For a draft article, our seven internal roles (AI agents in charge of tech, operations, quality, voice, routing, research, and strategy) had finished giving their input in parallel. Then an external audit — a second check from a different company's AI, outside our own — stepped in.
The seven internal agents had each raised different points. Some said, "This part looks fine." Others said, "This wording is still rough." Several points of disagreement remained.
Then the external audit gave its second-pass response. The last line read: "Based on the checks above, we judge this to be fine."
The points of disagreement were still unresolved, yet the conclusion was wrapped up neatly.
AI tends to want to "wrap things up"
This isn't limited to one particular AI. When you hand off writing or decisions to AI, it tends to want to reach a "conclusion" even partway through.
The reason lies in how AI works. When generating conversation or text, output that reaches a conclusion tends to read as more coherent and complete than output that doesn't. A state where several points remain unresolved and in disagreement doesn't sit well as a finished piece of writing. So AI naturally tries to force a conclusion on top of unresolved disagreements.
At first glance, this can look considerate — like it's saying, "I've thought this through enough; the material for a decision is ready." But what's actually happening is that the decision is being made ahead of time. The authority to decide whether something is "done" should belong to the person receiving the input. Here, the one giving the input decided that first.
Who gets to decide whether to run another round?
At this point, the person who receives a second-pass response with unresolved disagreements has two options.
One is to accept the conclusion — "we judge this to be fine" — as it is. The other is to hold off on that conclusion: "Since the points are still unresolved, let's run another round before deciding."
Either choice is fine. What matters here is one thing: it's the human who decides which one to choose.
In this case, we chose the second option. Something felt off about wrapping up a conclusion while the points were still unresolved, so we decided: "Hold the second-pass conclusion, run another round." As it turned out, that extra round revealed that one of the unresolved points was in fact a real issue that needed fixing. If we had simply accepted the AI's first conclusion, we would have missed it.
Building the stopping condition into the system
Relying on willpower — telling ourselves every time not to get swept along by an AI's conclusion — isn't realistic. The busier we are, the more a neatly wrapped-up conclusion looks like a relief.
So we decided to make the decision of whether to stop into a system, rather than relying on momentary attention. Specifically: "If a second-pass conclusion comes in while points are still unresolved, hold it automatically and run another round." Regardless of whether the AI tried to wrap things up, once the system detects an unresolved state, it mechanically keeps things going.

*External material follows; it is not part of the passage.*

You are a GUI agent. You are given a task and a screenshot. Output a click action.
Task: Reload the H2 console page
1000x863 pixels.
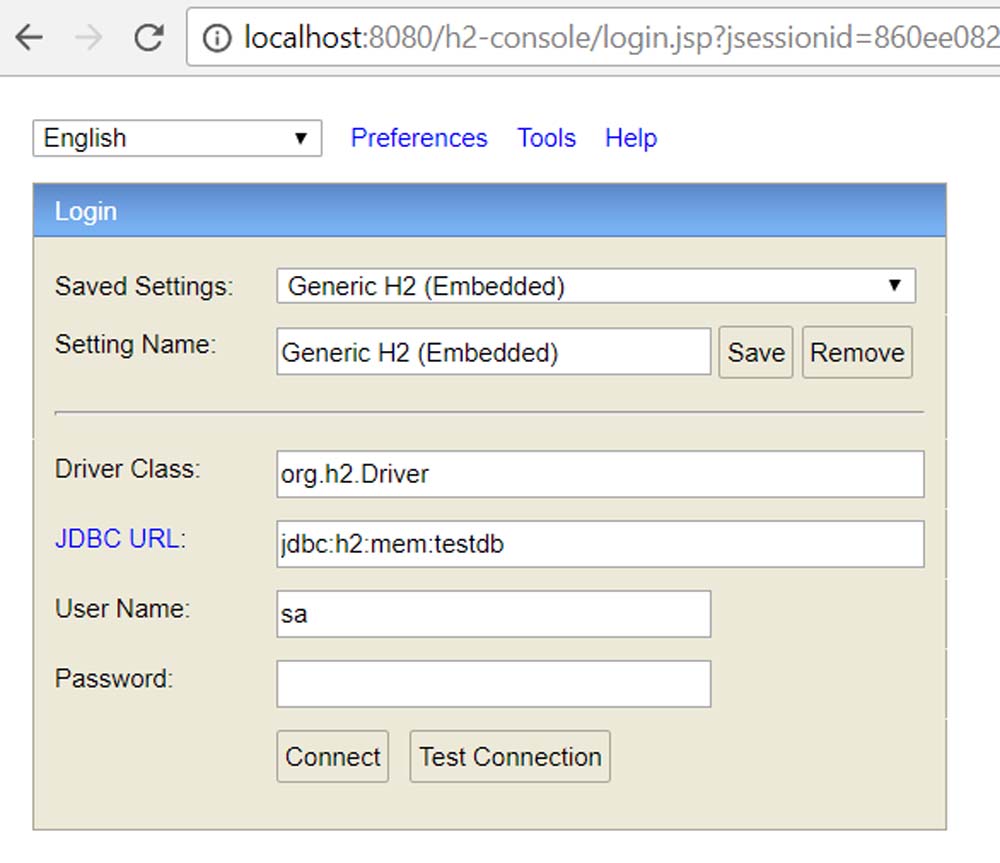click(149, 38)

An AI saying "This is complete" and something actually being complete are two different things. The AI's job is to lay out the material for a decision. Deciding whether to "stop here" or "go one round deeper" is a job that always stays with the human.
The idea behind The Three-Stage Consultation Pattern and Why We Run Three Rounds comes from this same root: never hand the AI the authority to decide how many rounds to run. That's the substance of this principle.